Specifically, using the HRV metric from her COROS watch was key in confirming her fatigue when she was feeling “off” and helped her make day-to-day adjustments to avoid injury or too much fatigue.
“The data confirmed exactly what I was feeling, and I knew that I needed to make some adjustments or would find myself in trouble – with injury or fatigue – if I didn’t.”As she enters into the master ranks, she says focusing on the little aspects of recovery is key. When you’re young, getting away with a night of poor sleep is much easier.
As we age, it takes longer for our bodies to recover. Des says she makes sleep a high priority in her recovery as she’s found it’s one of the best tools for promoting recovery.
Des Linden’s Record-Breaking run
Before the race, Des knew she put in the work and was ready to break the record. Reflecting on her COROS data gave her a good confidence boost before the race and confirmed that the goal was within reach.
“Looking back at the weeks and weeks of stacked work is a good reminder that I wasn’t shooting for something outrageous, and all the miles and splits during hard sessions suggested that I had the fitness to get the job done.”
She knew that, despite the training, she still had to execute on race day, and it was going to be a challenge. Her COROS Pace 3 helped her gauge her efforts as she was able to see her splits to ensure she was on pace.

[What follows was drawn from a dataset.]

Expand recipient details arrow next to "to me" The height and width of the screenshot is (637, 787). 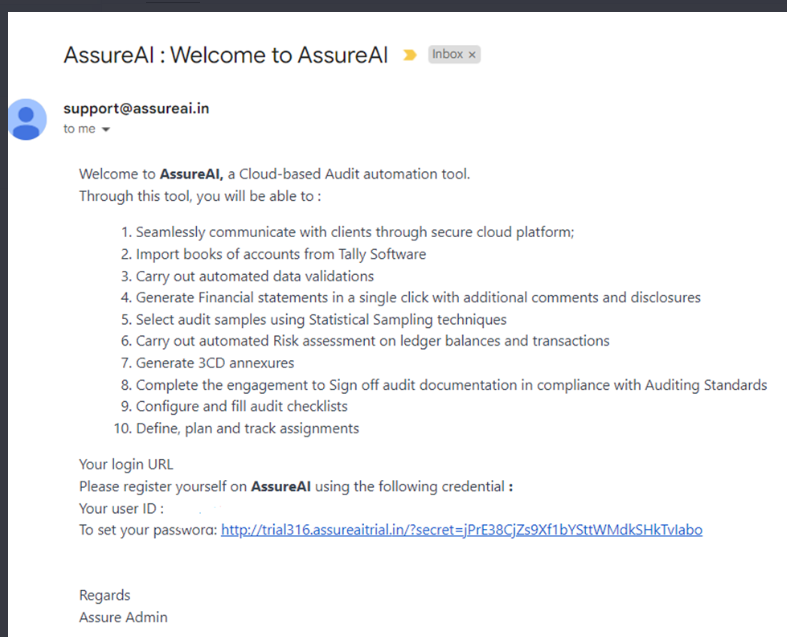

Des said that she was feeling great through mile 21 of the race and thought breaking the record was a “slam dunk.”
But at mile 22, the wheels began to fall off. Struggling through the last 4 miles, her confidence in breaking the record began to dwindle.
“The last four miles were a real struggle, and I honestly wasn’t confident I was going to surpass the 2:27:47 mark until about the last 200 meters!”
Looking at the splits that Des’ COROS Pace 3 and Heart Rate Monitor captured, you can see she was able to maintain a consistent pace throughout the race.
Her data shows where her pace began to slow, but with years of experience under her belt, she was able to see the race through to the end and claim the record.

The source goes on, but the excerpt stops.